Nasotracheal Intubation under Fiber bronchoscopy: The Only Option in a Patient with Bilateral Arthrosis of the Temporomandibular Joint
Authors: Carlota Gordaliza*, Rocío Gutiérrez-Bustillo, María Pérez-Herrero
*Corresponding Author: Carlota Gordaliza, Servicio de Anestesiología y Reanimación. Hospital Clínico Universitario de Valladolid, Spain
Servicio de Anestesiología y Reanimación. Hospital Clínico Universitario de Valladolid, Spain
Received Date: 24 June 2022
Accepted Date: 27 June 2022
Published Date: 30 June 2022
Citation: Gordaliza C, Gutiérrez-Bustillo R, Pérez-Herrero M (2022) Nasotracheal Intubation under Fiber bronchoscopy: The Only Option in a Patient with Bilateral Arthrosis of the Temporomandibular Joint. Ann Case Rep 7: 880. DOI: https://doi.org/10.29011/2574-7754.100880
Abstract
Osteoarthritis of the Temporomandibular Joint (TMJ) is characterized by deterioration and abrasion of the articular cartilage and soft tissue surfaces that is accompanied by thickening and remodeling of the underlying bone. Patients report pain, jaw muscle fatigue, stiffness, and reduced mobility. Surgical treatment should be considered after failure of other non-invasive methods and if quality of life is significantly affected. TMJ disorders fall into the category of difficult airway and Nasotracheal intubation with optical fiber optic bronchoscopy with the patient awake is the technique of choice [1].

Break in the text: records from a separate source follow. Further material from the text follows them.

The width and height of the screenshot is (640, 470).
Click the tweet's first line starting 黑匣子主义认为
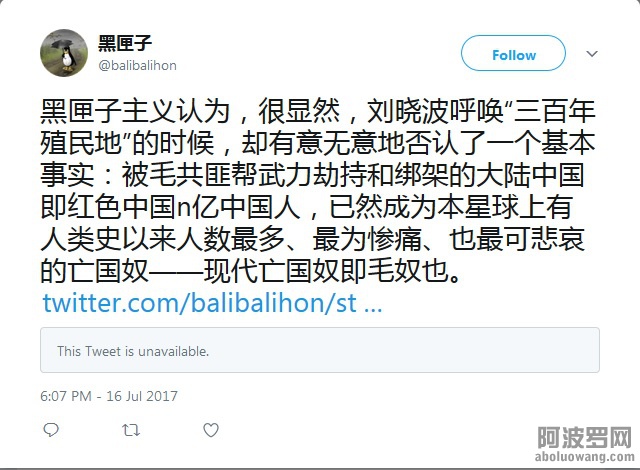tap(318, 111)
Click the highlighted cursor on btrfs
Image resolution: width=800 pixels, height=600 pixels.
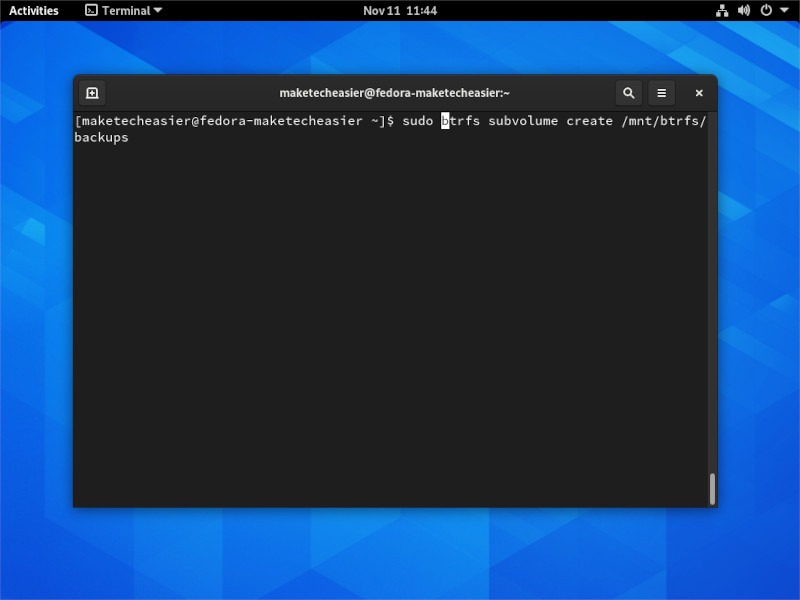[444, 120]
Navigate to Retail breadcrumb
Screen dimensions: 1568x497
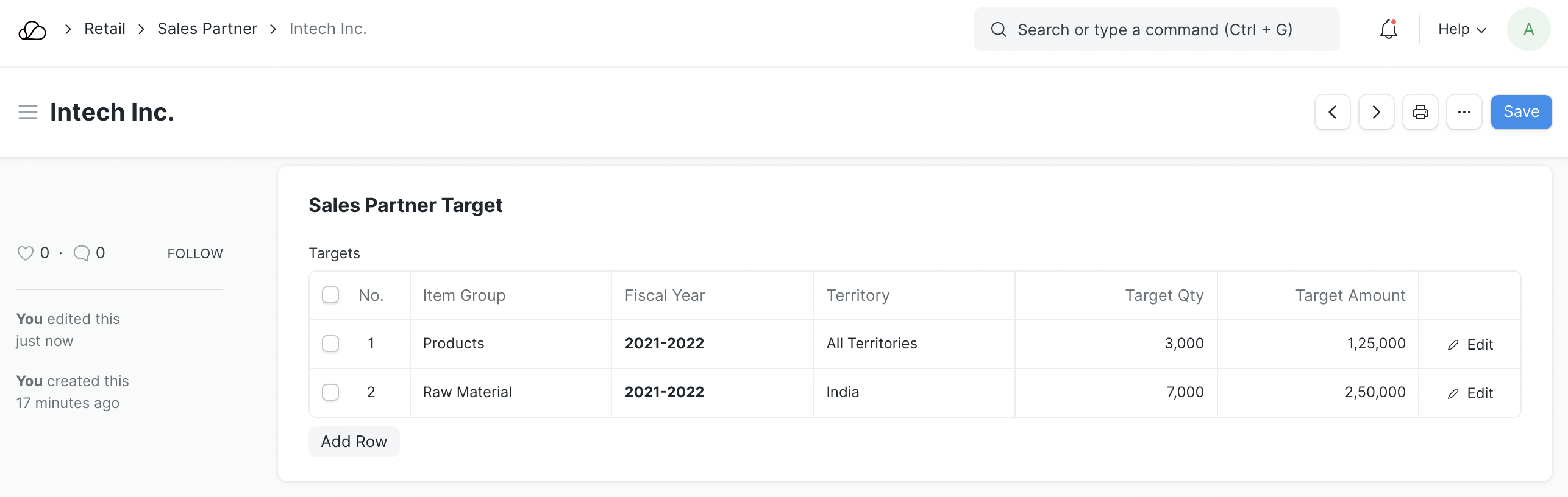105,29
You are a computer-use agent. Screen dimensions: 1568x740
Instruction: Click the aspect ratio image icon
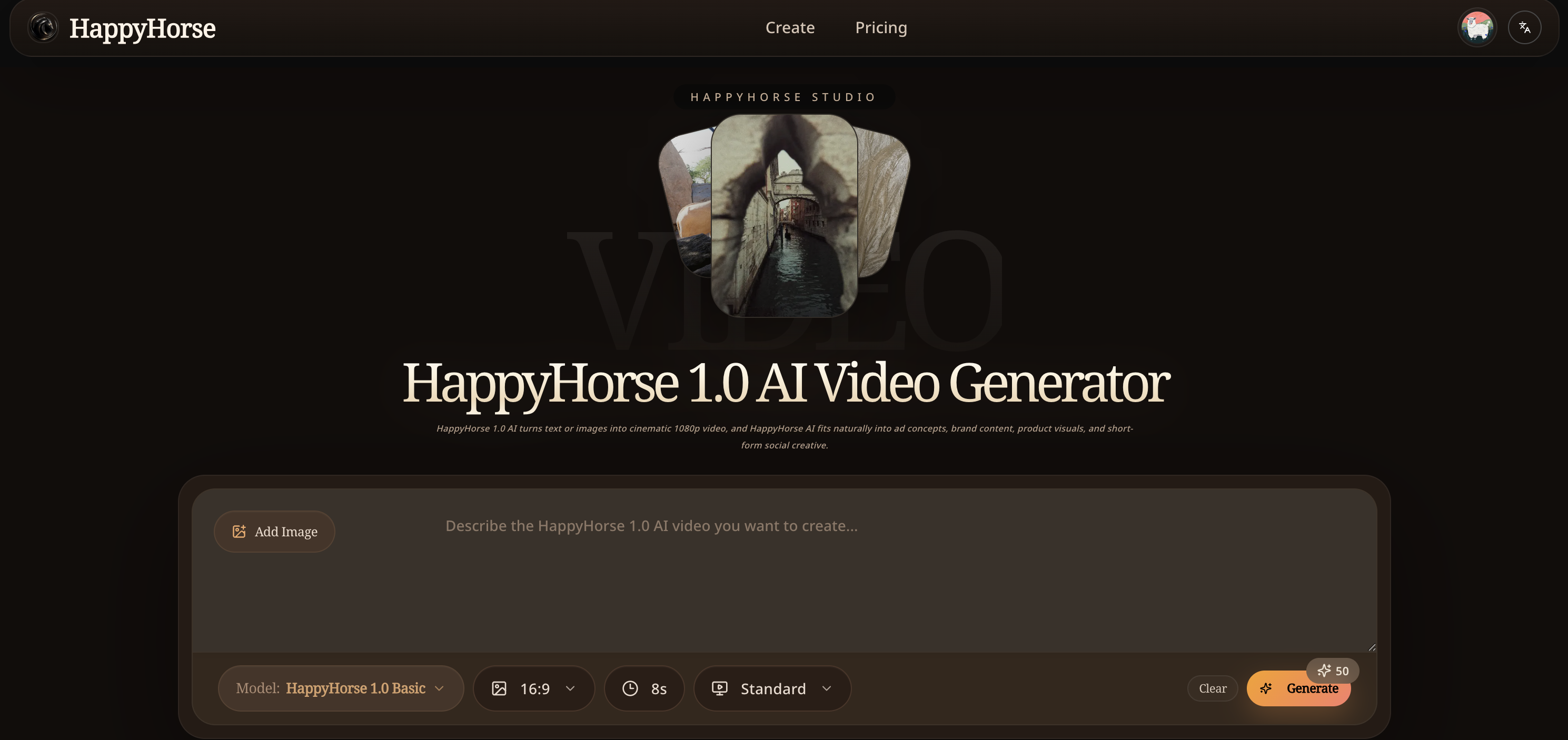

Keywords: Osteoarthritis; Temporomandibular joint; Difficult airway; Fiber optic bronchoscope
Case Presentation
We present the case of a 43-year-old woman with severe temporomandibular osteoarthritis (Figure 1, 2) who underwent surgery for the placement of bilateral prostheses (Figure 3). As background, he presented an adaptive disorder, second-degree Mobitz I atrioventricular block and hypervagotonia with a history of vasovagal syncope and cardiorespiratory arrest in two TMJ repair operations under general anesthesia.

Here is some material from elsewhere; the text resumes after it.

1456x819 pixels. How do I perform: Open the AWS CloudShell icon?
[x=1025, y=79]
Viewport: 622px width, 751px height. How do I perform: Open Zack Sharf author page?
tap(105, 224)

Before the surgery, we obtained consent for the publication of the case, the anesthetic-surgical risks of the intervention were reported, and the implantation of a temporary perioperative external pacemaker was scheduled. The airway examination revealed retrognathia, inability to open the mouth (maximum 2 cm), which made it difficult to assess Mallampati, and an intratracheal diameter of 1.7 cm (measured by ultrasonography with a linear probe in the transverse cervical axis).

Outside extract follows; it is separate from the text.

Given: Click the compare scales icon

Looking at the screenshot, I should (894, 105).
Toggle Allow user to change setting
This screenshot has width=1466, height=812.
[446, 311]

Nasotracheal intubation with a 3-mm Ambu® aScope™ Fiberoptic Bronchoscope is planned, under sedation with intravenous midazolam 2 mg and topical anesthesia of the upper airway with 0.4% lidocaine nebulization. A ringed tube of size 6.0 is chosen. As a nasal preparation, oxymetazoline is applied at 0.5 mg/ml, 1 ml per nostril. Sevoflurane is then administered via face mask for one minute before fiberoptic bronchoscopy. During the intubation maneuver, it is necessary to perform a jaw thrust maneuver to achieve a partial view of the vocal cords. Once the vocal cords are visualized, instillations of 0.4% lidocaine are applied “as you go” to facilitate the infraglottic penetration of the fiberscope and the tracheal tube. At the end of the intervention and with recovery of consciousness and spontaneous ventilation, the patient was extubated without complications and transferred to the post-anesthetic recovery unit.
Discussion
Patients suffering from TMJ pathology, especially in cases of severe limitation of mouth opening, pose a challenge for all professionals involved in airway management. Airway exploration and planning should be as complete as possible. In the case of a mouth opening of less than 20 mm, the classic assessment scales are difficult to apply, the introduction of the laryngoscope blade may be impossible and may even aggravate joint injuries. These patients usually associate trismus refractory to general anesthesia and neuromuscular relaxation (unlike trismus secondary to pain). Therefore, in most cases, intubation using a fiberoptic bronchoscope is usually necessary, either oral or nasal.